June 12, 2020
So this week I finished a major feature in one of my projects, which involves adding a custom number type that can do exact arithmetic with quadratic irrationals (numbers of the form (a+b*√r)/c with integer a,b,c, and fixed r). The custom number type, unsurprisingly, performs about 5x worse than using `double`, but with the plus side that arithmetic is exact so I never have to worry about round-off errors.

Profiling a typical use case reveals that the most prominent bottleneck (50+% of total running time) is std.numeric.gcd.  Inspecting the disassembly shows that it's using the fast binary GCD algorithm (Stein's algorithm) with the bsf and cmovg instructions (this is with `ldc2 -mcpu=native -O3`), which is as fast as you can get for GCD, AFAIK.

Is there a way to squeeze more juice out of gcd?  Like is there some novel algorithm or hack that could trim that 50% figure a little?

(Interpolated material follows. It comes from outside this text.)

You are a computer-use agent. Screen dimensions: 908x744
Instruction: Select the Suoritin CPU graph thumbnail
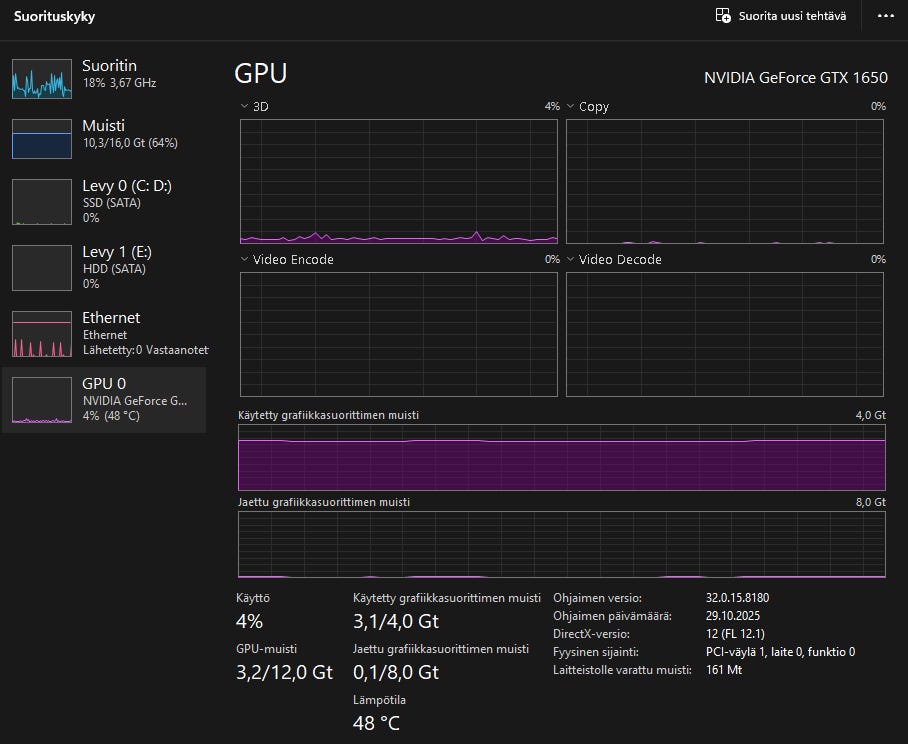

One of the reasons gcd is a bottleneck is because the quadratic irrationals are normalized after every operation. I contemplated suppressing some of these normalizations in order to boost performance, but just today I had to fix a major bug caused by coefficient overflow, so I'm not keen on postponing normalization unless there's no other way around it.


T

-- 
For every argument for something, there is always an equal and opposite argument against it. Debates don't give answers, only wounded or inflated egos.
June 13, 2020
On Friday, 12 June 2020 at 23:27:35 UTC, H. S. Teoh wrote:
> So this week I finished a major feature in one of my projects, which involves adding a custom number type that can do exact arithmetic with quadratic irrationals (numbers of the form (a+b*√r)/c with integer a,b,c, and fixed r). The custom number type, unsurprisingly, performs about 5x worse than using `double`, but with the plus side that arithmetic is exact so I never have to worry about round-off errors.
>
> Profiling a typical use case reveals that the most prominent bottleneck (50+% of total running time) is std.numeric.gcd.  Inspecting the disassembly shows that it's using the fast binary GCD algorithm (Stein's algorithm) with the bsf and cmovg instructions (this is with `ldc2 -mcpu=native -O3`), which is as fast as you can get for GCD, AFAIK.
>
> Is there a way to squeeze more juice out of gcd?  Like is there some novel algorithm or hack that could trim that 50% figure a little?
> [...]
> T

I was doing some competitive programming last month and fast-gcd came up, this was the fastest I found back then: https://lemire.me/blog/2013/12/26/fastest-way-to-compute-the-greatest-common-divisor/

Of course it turned out the actual fast approach to my problem was to skip the gcd calculations entirely, because they were irrelevant, but that blog post may help you.